伊方原発再稼働へ、東海第二も「適合」を決定
小宮山洋子 BLOGOS 2018年10月4日
東京電力東海第一原発の事故の反省もないままに、次々と原発の再稼働が決定されることに、強い危惧をもちます。9月25日には、四国電力伊方原発3号機(愛媛県伊方町)の運転を差し止めた広島高裁の仮処分決定について、広島高裁が、四国電力の保全異議を認め、決定を取り消しました。
差し止めの法的拘束力がなくなったことを受け、四国電力は、10月27日に3号機の運転を再開する、と発表しました。昨年の決定は、阿蘇山(熊本県)が約9万年前と同様の破局的噴火を起こすリスクを理由に運転を差し止めました。

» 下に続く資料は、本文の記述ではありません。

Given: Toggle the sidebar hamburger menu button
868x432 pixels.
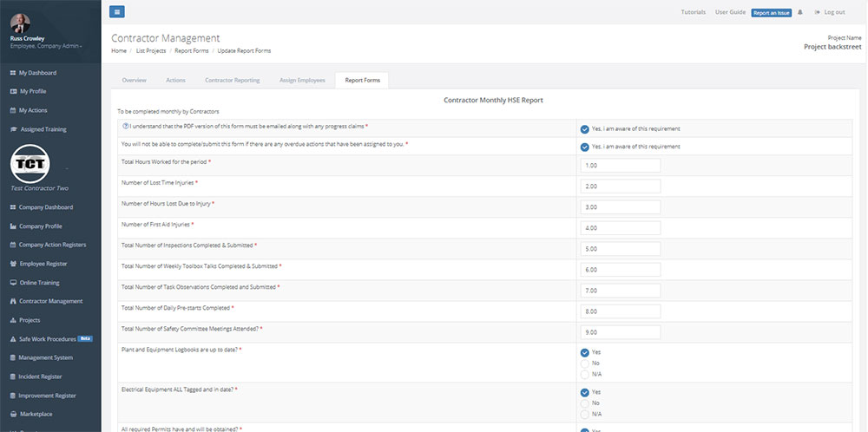Looking at the screenshot, I should coord(118,12).
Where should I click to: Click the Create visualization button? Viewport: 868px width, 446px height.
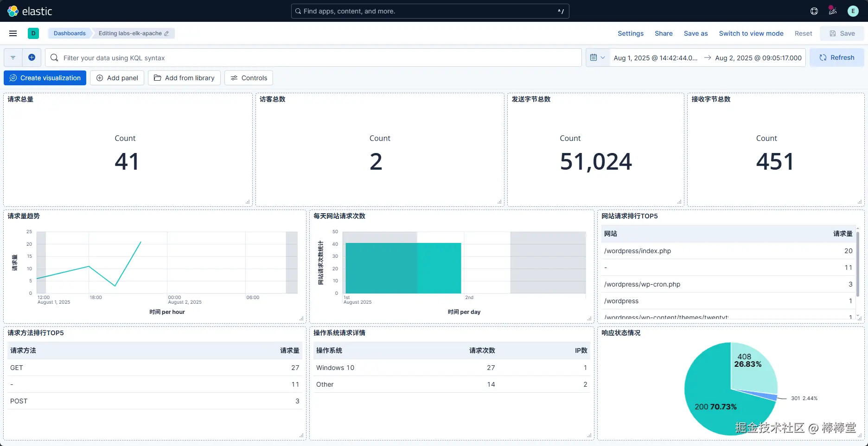tap(45, 78)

今回の決定は、1万年に1回程度とされる大噴火のリスクへの対策を求めるには「相当の根拠が必要」と指摘し、従来の国の方針に沿う判断となりました。
住民は、再稼働推進を掲げる安倍政権を意識したような結論だとして憤り、火山学者の鹿児島大の井村准教授は、「噴火予測ができないこと、安全かどうかを科学的に判断できないことなど、多くの火山学者が指摘してきた火山ガイドの不備は認めた。それでも、社会通念で容認するというのは、科学ではなく社会的な判断だ」と話している、と報じられています。
東日本大震災に伴う、福島での原発事故の時には、「想定外」と何度も言われ、原発安全神話は崩壊し、予測できないことが起きることを身を持って体験したではありませんか。それを科学的根拠もなく、社会通念で、また同じ過ちを繰り返そうというのでしょうか。

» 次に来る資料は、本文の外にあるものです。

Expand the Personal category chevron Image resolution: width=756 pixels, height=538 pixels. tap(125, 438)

また、首都圏で唯一の原発である、日本原子力発電東海第二原発(茨城県東海村)について、原子力規制委員会は、26日、安全対策が新規制基準に適合する、と認める審査書を正式決定しました。2011年3月の東日本大震災で地震や津波の被害を受けた原発では、初めてです。
東海第二原発は、11月で運転期限の40年を迎え、原電は再稼働と最長20年の運転延長を目指している、ということです。40年を超える原発は、原則として再稼働しない、と民主党政権の時に決めたのに、これも反故にされています。
主要部分の審査は終えましたが、再稼働するには、運転開始40年を迎える11月27日までに防潮堤などの安全対策の詳しい設計を記した工事計画と、原則40年の運転期間を1回だけ20年間延長する、二つの許可を得なければなりません。
期限に間に合わないと自動的に廃炉を迫られる、ということで、再稼働は、見通せないとも言われています。また、再稼働には、県と東海村だけでなく、周辺の5市の同意も必要です。これは、東海第二原発の再稼働などを巡っては、今年3月に、原電が東海村に加えて、周辺5市からも「事前了解を得る」とする新しい安全協定を結んだからです。
また、8月には、6市村の外側に位置する笠間市、茨城町など30キロ圏内の8市町と原電の間で、別の新しい協定を結ぶことで合意しているそうです。30キロ圏内の自治体にも同意するかどうかの権利を認めることは、前進だと思います。
電力会社の幹部の中にも、「原発に多額の投資をする時代ではない。電力の広域融通など、業界再編に向けた議論も必要だろう」と将来を見越した意見もある、と伝えられています。まだ、原発事故によって避難している人たちも多くいる中で、将来のエネルギー政策を、私たちも考えていく必要があると思います。